Who the fuck’s side is he on?
I hastily change the subject. “How are the crab cakes? Good, right?”
Ren nods, mouth full. She chews and swallows before answering. “These are so freaking good. You were right the other night; these are perfect.”
“The other night?” Rogan gently pries.
Oblivious of Rogan’s needling intentions, Ren nods happily. “Uh-huh. Griffin brought over some of Oliver’s famous ice cream to my house, you know, the secret stuff only locals know about, and I asked him all about his favorite places to eat. It’s why I’m here. I wanted to see what the big deal was all about. Glad I came, because these crab cakes are the best I’ve ever had.”
My head is down, eyes focused on the food in front of me, but all I can feel is Rogan’s stare, his questioning gaze beckoning me to look up.
“You brought her ice cream? You know the rules about my properties, dude. No ice cream.”

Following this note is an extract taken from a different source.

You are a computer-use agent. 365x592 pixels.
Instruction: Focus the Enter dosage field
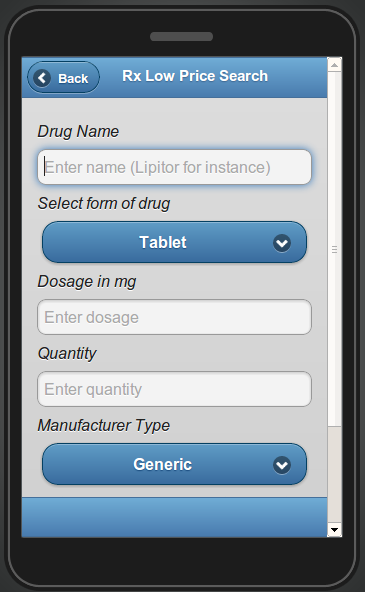174,317
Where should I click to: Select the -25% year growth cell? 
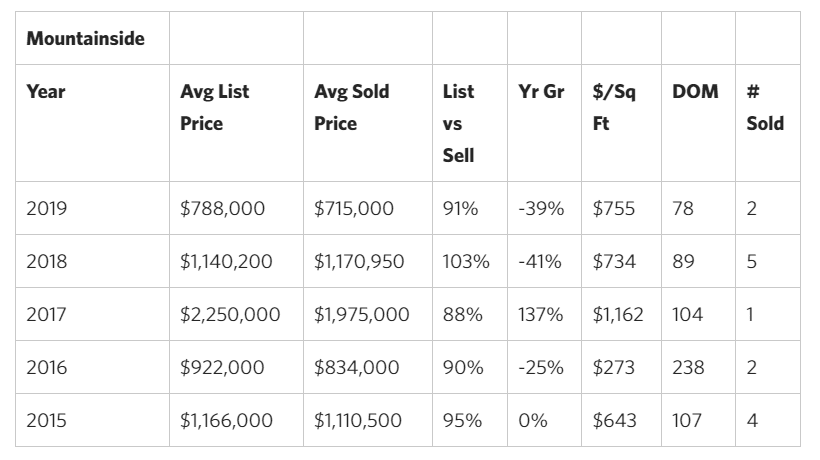coord(544,367)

“What? Really? Oh my gosh, I’m so sorry, Rogan, I mean Mr. Knightly. I didn’t mean—”
“He’s fucking with you, Ren,” I say before she has a panic attack. “And for the love of God, do not call him Mr. Knightly. We don’t need his head any bigger than it is.”
“I don’t know.” Rogan takes a sip of his water. “Mr. Knightly sounds really good on the ears, especially since I’m her landlord.”
I level with him. “Don’t be a dick.” I catch Ren’s worried gaze. “Call him Rogan, and eat whatever the hell you want in the house. There are no rules.”
“Do you know that for sure? Have you read the fine print?” Rogan pushes, a spark igniting under his ass I haven’t seen in a while. My guess is it’s from seeing his older brother squirm. I’m usually levelheaded and unfazed, but around Ren I turn into a hot fucking mess.
“Oh, I read the fine print,” Ren says, a forkful of crabmeat ready to be consumed. “It said Rogan Knightly is a jackass.”